BEGIN
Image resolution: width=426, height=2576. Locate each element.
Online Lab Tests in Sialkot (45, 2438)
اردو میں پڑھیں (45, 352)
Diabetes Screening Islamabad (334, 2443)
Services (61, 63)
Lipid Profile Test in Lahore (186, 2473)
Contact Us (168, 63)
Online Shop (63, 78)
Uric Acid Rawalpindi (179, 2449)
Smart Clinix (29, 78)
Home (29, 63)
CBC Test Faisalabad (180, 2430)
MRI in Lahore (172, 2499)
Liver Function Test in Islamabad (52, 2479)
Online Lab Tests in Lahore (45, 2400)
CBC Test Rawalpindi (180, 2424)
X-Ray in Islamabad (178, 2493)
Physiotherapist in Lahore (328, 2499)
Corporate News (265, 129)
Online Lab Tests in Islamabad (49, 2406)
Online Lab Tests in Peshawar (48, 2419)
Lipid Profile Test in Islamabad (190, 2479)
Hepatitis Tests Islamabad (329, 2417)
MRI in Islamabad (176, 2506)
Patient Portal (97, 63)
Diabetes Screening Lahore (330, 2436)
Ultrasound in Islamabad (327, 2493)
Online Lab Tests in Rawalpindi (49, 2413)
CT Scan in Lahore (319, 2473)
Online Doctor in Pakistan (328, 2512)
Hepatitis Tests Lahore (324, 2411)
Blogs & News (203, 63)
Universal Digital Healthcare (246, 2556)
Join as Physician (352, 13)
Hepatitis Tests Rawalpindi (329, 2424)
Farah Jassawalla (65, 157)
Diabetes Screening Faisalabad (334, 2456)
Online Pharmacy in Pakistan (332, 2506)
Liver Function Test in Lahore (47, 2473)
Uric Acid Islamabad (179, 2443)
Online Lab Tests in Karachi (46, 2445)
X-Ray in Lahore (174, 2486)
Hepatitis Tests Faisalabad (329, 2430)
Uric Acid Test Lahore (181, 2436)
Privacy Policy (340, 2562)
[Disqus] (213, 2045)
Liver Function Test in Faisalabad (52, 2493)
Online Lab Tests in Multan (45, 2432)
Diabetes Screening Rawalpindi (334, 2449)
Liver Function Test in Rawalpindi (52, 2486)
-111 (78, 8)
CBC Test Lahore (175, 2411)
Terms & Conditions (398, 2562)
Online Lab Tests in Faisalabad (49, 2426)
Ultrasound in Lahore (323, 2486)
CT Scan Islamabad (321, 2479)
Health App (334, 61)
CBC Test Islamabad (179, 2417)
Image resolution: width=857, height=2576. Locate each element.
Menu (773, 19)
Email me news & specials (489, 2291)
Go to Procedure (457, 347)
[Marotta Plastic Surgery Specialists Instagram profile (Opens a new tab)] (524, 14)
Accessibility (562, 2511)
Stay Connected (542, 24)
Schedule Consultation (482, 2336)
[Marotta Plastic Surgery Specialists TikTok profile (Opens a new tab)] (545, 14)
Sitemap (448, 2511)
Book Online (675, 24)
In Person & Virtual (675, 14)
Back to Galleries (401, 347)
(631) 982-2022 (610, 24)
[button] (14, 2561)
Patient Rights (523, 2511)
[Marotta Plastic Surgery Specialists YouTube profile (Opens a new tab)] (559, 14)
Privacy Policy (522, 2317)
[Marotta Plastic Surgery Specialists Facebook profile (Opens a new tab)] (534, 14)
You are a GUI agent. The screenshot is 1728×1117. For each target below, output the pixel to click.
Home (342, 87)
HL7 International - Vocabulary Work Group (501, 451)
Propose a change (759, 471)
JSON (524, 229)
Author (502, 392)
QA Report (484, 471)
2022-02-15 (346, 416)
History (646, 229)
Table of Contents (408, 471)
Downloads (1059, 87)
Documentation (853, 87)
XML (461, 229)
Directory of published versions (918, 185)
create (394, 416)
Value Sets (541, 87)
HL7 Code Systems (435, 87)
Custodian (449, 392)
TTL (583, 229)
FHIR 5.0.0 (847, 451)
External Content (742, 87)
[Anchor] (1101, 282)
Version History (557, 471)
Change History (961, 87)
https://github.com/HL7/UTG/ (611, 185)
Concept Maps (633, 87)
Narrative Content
END
_REQUIREMENT_
The data given above must be transcribed exactly and completely.

_TASK RESPONSE_
Image resolution: width=426, height=2576. Locate each element.
Online Lab Tests in Sialkot (45, 2438)
اردو میں پڑھیں (45, 352)
Diabetes Screening Islamabad (334, 2443)
Services (61, 63)
Lipid Profile Test in Lahore (186, 2473)
Contact Us (168, 63)
Online Shop (63, 78)
Uric Acid Rawalpindi (179, 2449)
Smart Clinix (29, 78)
Home (29, 63)
CBC Test Faisalabad (180, 2430)
MRI in Lahore (172, 2499)
Liver Function Test in Islamabad (52, 2479)
Online Lab Tests in Lahore (45, 2400)
CBC Test Rawalpindi (180, 2424)
X-Ray in Islamabad (178, 2493)
Physiotherapist in Lahore (328, 2499)
Corporate News (265, 129)
Online Lab Tests in Islamabad (49, 2406)
Online Lab Tests in Peshawar (48, 2419)
Lipid Profile Test in Islamabad (190, 2479)
Hepatitis Tests Islamabad (329, 2417)
MRI in Islamabad (176, 2506)
Patient Portal (97, 63)
Diabetes Screening Lahore (330, 2436)
Ultrasound in Islamabad (327, 2493)
Online Lab Tests in Rawalpindi (49, 2413)
CT Scan in Lahore (319, 2473)
Online Doctor in Pakistan (328, 2512)
Hepatitis Tests Lahore (324, 2411)
Blogs & News (203, 63)
Universal Digital Healthcare (246, 2556)
Join as Physician (352, 13)
Hepatitis Tests Rawalpindi (329, 2424)
Farah Jassawalla (65, 157)
Diabetes Screening Faisalabad (334, 2456)
Online Pharmacy in Pakistan (332, 2506)
Liver Function Test in Lahore (47, 2473)
Uric Acid Islamabad (179, 2443)
Online Lab Tests in Karachi (46, 2445)
X-Ray in Lahore (174, 2486)
Hepatitis Tests Faisalabad (329, 2430)
Uric Acid Test Lahore (181, 2436)
Privacy Policy (340, 2562)
[Disqus] (213, 2045)
Liver Function Test in Faisalabad (52, 2493)
Online Lab Tests in Multan (45, 2432)
Diabetes Screening Rawalpindi (334, 2449)
Liver Function Test in Rawalpindi (52, 2486)
-111 (78, 8)
CBC Test Lahore (175, 2411)
Terms & Conditions (398, 2562)
Online Lab Tests in Faisalabad (49, 2426)
Ultrasound in Lahore (323, 2486)
CT Scan Islamabad (321, 2479)
Health App (334, 61)
CBC Test Islamabad (179, 2417)
Image resolution: width=857, height=2576. Locate each element.
Menu (773, 19)
Email me news & specials (489, 2291)
Go to Procedure (457, 347)
[Marotta Plastic Surgery Specialists Instagram profile (Opens a new tab)] (524, 14)
Accessibility (562, 2511)
Stay Connected (542, 24)
Schedule Consultation (482, 2336)
[Marotta Plastic Surgery Specialists TikTok profile (Opens a new tab)] (545, 14)
Sitemap (448, 2511)
Book Online (675, 24)
In Person & Virtual (675, 14)
Back to Galleries (401, 347)
(631) 982-2022 (610, 24)
[button] (14, 2561)
Patient Rights (523, 2511)
[Marotta Plastic Surgery Specialists YouTube profile (Opens a new tab)] (559, 14)
Privacy Policy (522, 2317)
[Marotta Plastic Surgery Specialists Facebook profile (Opens a new tab)] (534, 14)
You are a GUI agent. The screenshot is 1728×1117. For each target below, output the pixel to click.
Home (342, 87)
HL7 International - Vocabulary Work Group (501, 451)
Propose a change (759, 471)
JSON (524, 229)
Author (502, 392)
QA Report (484, 471)
2022-02-15 (346, 416)
History (646, 229)
Table of Contents (408, 471)
Downloads (1059, 87)
Documentation (853, 87)
XML (461, 229)
Directory of published versions (918, 185)
create (394, 416)
Value Sets (541, 87)
HL7 Code Systems (435, 87)
Custodian (449, 392)
TTL (583, 229)
FHIR 5.0.0 (847, 451)
External Content (742, 87)
[Anchor] (1101, 282)
Version History (557, 471)
Change History (961, 87)
https://github.com/HL7/UTG/ (611, 185)
Concept Maps (633, 87)
Narrative Content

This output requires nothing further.